Kerber is 19-4 this year and has reached at least the quarterfinals of all five tournaments she's played after struggling through a difficult 2017 season. In 2016, she won the Australian Open and the U.S. Open. She was eager to win on Thursday after a humbling 6-0, 6-2 loss to Daria Kasatkina at Indian Wells, Calif., last week.

“After Indian Wells, it was really important to come here and to win the first match,” Kerber said. “The first matches are always tough, especially because the conditions are completely different than in Indian Wells. To be honest, I just forget about the last match in Indian Wells. I mean, it was not my day. Here the tournament starts from zero.”

She took the same approach to 2018 after a forgettable 2017.

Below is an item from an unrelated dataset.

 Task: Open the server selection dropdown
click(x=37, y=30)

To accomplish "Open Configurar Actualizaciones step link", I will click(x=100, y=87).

“New Year's, that was I think the moment where I knew, okay, completely the 2017 is over and we start a new year,” Kerber said. “I think that was the moment. It was not on court. It was just outside. But that was the moment that 2017 is over and a completely new year starts. I felt right away very good.”

In other matches, Leonardo Mayer of Argentina beat American Donald Young 3-6, 6-4, 6-2; American Sloane Stephens breezed past wild card Ajla Tomljanovic 6-1, 6-3; and American qualifier Allison Riske beat Caroline Garcia of France 6-3, 6-1.